Decided March 20th, 1931.
Appeal from the Baltimore City Court (ULMAN, J.).
Action by the State, for the use of Charles H. Miller, Sr., against Maud M. Welsh, on account of the death of Charles H. Miller, Jr. From a judgment for defendant, plaintiff appeals. Affirmed.
The cause was argued before BOND, C.J., PATTISON, URNER, ADKINS, OFFUTT, DIGGES, PARKE, and SLOAN, JJ.
W. LeRoy Ortel and H. Mortimer Kremer, for the appellant.
William D. Macmillan, with whom were Semmes, Bowen Semmes on the brief, for the appellee.

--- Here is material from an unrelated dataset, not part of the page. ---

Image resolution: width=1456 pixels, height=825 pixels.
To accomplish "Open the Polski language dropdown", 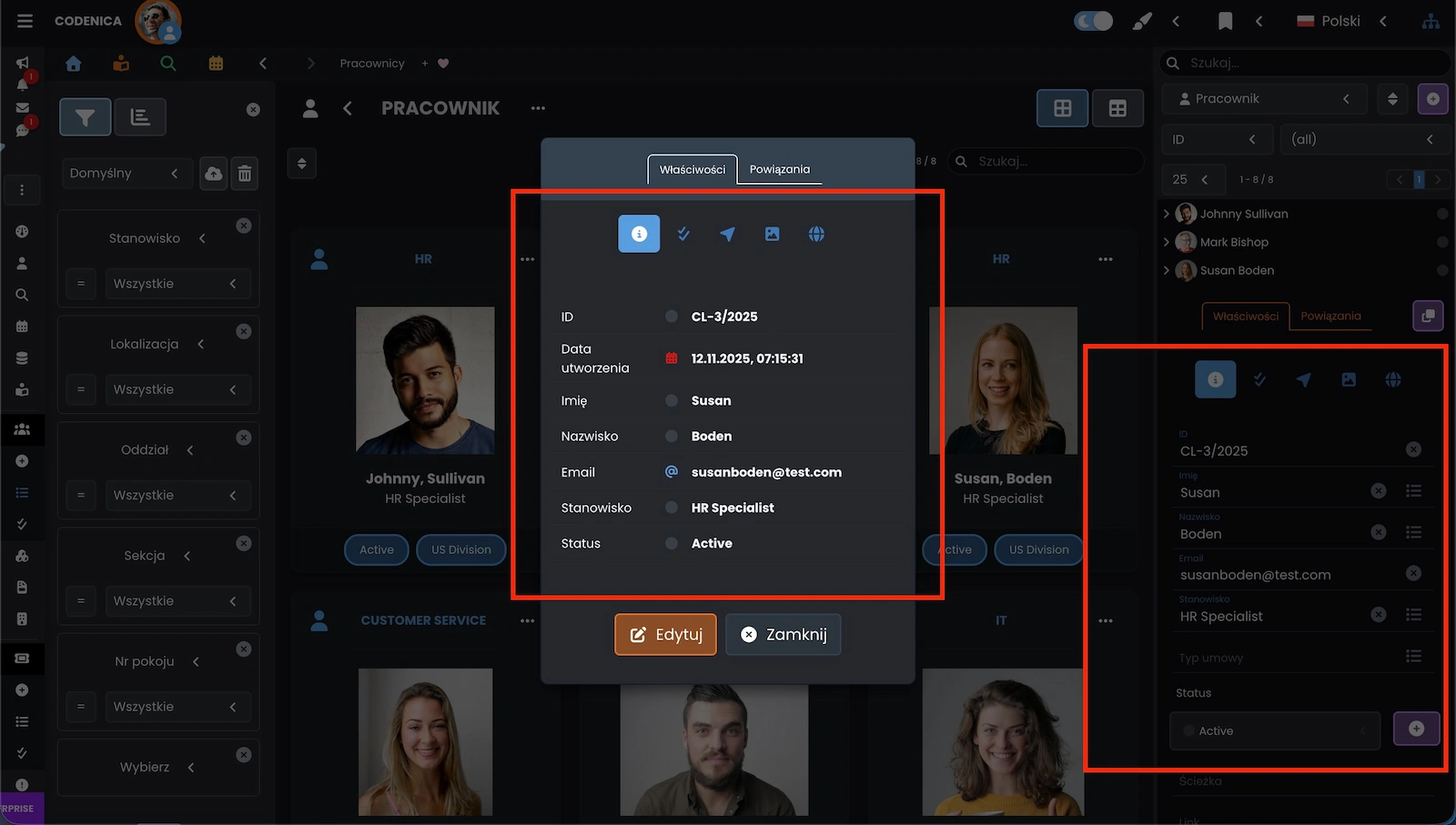I will tap(1340, 21).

In a suit at law for damages from death by negligence, the trial court denied a motion made by the plaintiff, now appellant, before striking any names from a list of twenty jurors supplied him, to examine the entire panel of jurors to ascertain whether cause for disqualification of any of them existed. In answer to a question by the court, the appellant announced that the purpose of the examination would be to ascertain whether any of the panel were acquainted with the parties. The court then denied the motion, and, instead, asked, after the parties had struck from the list, whether any of the remaining twelve jurors were so acquainted with the parties. That action is the sole ground of appeal from a judgment for the defendant.
Either party has a right to have a list of twenty names of qualified persons supplied to him for striking off four, and as a means of ascertaining the existence of any ground of disqualification has a right to have the members of the full panel examined on their voir dire. Lee v. Peter, 6 G. J. 447, 452; Edelen v. Gough, 8 Gill, 87, 90; Hamlin v. State, 67 Md. 333, 337, 10 A. 214, 301; Lockhart v. State, 145 Md. 602, 613, 125 A. 829; Beck v. State, 151 Md. 615, 617, 135 A. 410; Code, art. 51, sec. 13. "Each party is authorized, without any cause of challenge, for reasons confined to his own bosom, to strike from the list of twenty jurors, the four persons whom he is least willing should sit in judgment upon his rights. To secure the full enjoyment of this valuable franchise, it is manifest that the panel, before it is stricken from, should present twenty names beyond the reach of challenge, * * * We think, therefore, that the county court erred in refusing to hear and determine the causes of challenge to the polls, made by the plaintiff below, until he had stricken the jury." Lee v. Peter, supra. But the examination which the party is thus entitled to have made is only a means to the end of ascertaining the existence of cause for disqualification, and is not permitted for any other purpose. And here examination was demanded to ascertain facts which would not be cause for disqualification. Acquaintance of prospective jurors with parties does not disqualify them from serving in cases involving those parties. See Whittemore v. State, 151 Md. 309, 316, 134 A. 322. The appellant restricted the purpose of the motion to an irrelevant inquiry, one for which the right of examination is not intended; and there is no error in overruling a motion directed to such an end.
Judgment affirmed, with cost to the appellee.